Il résulte de tout ce qui précède que les conclusions à fin d’annulation présentées par M. A… dans le cadre de la requête n° 2417711 doivent être rejetées.
Sur le surplus des conclusions des requêtes :
Le rejet des conclusions à fin d’annulation présentées M. A… entraîne, par voie de conséquence, celui de ses conclusions à fin d’injonction et d’astreinte, ainsi que de ses conclusions relatives aux frais d’instance.
D É C I D E :
Article 1er :
Les requêtes nos 2309455 et 2417711 de M. A… sont rejetées.
Article 2 :
Le présent jugement sera notifié à M. B… A…, au préfet de
Maine-et-Loire et à Me Smati.
Délibéré après l’audience du 4 mars 2026, à laquelle siégeaient :
Mme Le Barbier, présidente,
M. Simon, premier conseiller,
Mme Ribac, conseillère.
Rendu public par mise à disposition au greffe le 25 mars 2026.
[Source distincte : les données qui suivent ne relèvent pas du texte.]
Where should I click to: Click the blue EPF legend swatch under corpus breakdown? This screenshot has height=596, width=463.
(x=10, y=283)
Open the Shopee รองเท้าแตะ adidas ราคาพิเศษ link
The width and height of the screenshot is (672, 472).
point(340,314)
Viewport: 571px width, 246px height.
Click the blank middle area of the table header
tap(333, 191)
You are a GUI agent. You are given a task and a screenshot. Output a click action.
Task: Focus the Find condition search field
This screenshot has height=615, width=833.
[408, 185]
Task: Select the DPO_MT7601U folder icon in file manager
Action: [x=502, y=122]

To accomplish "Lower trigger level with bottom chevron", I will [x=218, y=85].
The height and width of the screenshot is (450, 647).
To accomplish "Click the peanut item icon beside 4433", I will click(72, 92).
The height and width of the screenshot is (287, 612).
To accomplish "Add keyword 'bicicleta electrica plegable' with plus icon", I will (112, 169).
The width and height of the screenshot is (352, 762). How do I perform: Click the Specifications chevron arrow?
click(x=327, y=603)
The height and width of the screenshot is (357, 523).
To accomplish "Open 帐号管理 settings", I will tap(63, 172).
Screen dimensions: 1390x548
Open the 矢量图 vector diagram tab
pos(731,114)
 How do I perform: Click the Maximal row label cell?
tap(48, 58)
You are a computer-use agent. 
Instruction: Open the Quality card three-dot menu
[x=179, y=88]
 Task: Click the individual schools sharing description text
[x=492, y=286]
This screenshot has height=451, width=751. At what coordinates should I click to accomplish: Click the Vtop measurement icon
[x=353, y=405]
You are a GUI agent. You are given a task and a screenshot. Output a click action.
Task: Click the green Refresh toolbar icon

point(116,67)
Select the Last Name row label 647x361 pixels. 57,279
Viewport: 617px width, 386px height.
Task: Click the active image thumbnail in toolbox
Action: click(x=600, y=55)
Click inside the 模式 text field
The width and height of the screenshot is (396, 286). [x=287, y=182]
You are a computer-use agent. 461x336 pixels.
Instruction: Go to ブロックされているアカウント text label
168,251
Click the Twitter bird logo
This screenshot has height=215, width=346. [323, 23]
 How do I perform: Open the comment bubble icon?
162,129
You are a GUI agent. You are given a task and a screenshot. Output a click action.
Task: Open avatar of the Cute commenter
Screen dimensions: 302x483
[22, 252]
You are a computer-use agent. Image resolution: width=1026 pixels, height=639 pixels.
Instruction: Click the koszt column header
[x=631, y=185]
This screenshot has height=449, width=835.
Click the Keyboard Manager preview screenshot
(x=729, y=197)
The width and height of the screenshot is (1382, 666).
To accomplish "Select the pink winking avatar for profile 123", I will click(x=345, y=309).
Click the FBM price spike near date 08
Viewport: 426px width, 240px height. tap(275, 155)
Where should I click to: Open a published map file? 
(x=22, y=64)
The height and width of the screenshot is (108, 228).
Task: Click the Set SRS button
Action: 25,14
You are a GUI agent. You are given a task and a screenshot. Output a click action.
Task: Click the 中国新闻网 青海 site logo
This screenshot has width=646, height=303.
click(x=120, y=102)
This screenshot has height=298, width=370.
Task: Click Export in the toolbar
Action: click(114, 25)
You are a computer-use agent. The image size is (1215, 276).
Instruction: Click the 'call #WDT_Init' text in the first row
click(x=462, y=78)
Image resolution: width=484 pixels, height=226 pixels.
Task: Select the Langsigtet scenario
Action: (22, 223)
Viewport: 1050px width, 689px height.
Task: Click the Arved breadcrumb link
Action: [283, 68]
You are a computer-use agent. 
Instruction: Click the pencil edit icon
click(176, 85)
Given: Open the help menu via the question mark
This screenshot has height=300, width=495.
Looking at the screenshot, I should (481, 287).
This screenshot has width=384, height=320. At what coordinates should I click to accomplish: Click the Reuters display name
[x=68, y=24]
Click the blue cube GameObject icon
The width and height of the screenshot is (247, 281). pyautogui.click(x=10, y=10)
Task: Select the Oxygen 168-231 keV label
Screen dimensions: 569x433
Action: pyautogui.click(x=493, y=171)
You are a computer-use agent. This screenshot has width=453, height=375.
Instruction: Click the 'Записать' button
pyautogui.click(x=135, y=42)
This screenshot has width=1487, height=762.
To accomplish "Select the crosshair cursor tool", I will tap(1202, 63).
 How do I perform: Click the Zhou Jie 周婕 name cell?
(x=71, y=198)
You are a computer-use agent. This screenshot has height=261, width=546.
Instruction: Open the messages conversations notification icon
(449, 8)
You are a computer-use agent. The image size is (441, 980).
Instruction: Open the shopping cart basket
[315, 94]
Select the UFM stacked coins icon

La présidente-rapporteure,
M. Le Barbier
L’assesseur le plus ancien
dans l’ordre du tableau,
P.-E. Simon
La greffière,
Goudou
La République mande et ordonne au préfet de Maine-et-Loire en ce qui le concerne ou à tous commissaires de justice à ce requis en ce qui concerne les voies de droit commun
contre les parties privées, de pourvoir à l’exécution de la présente décision.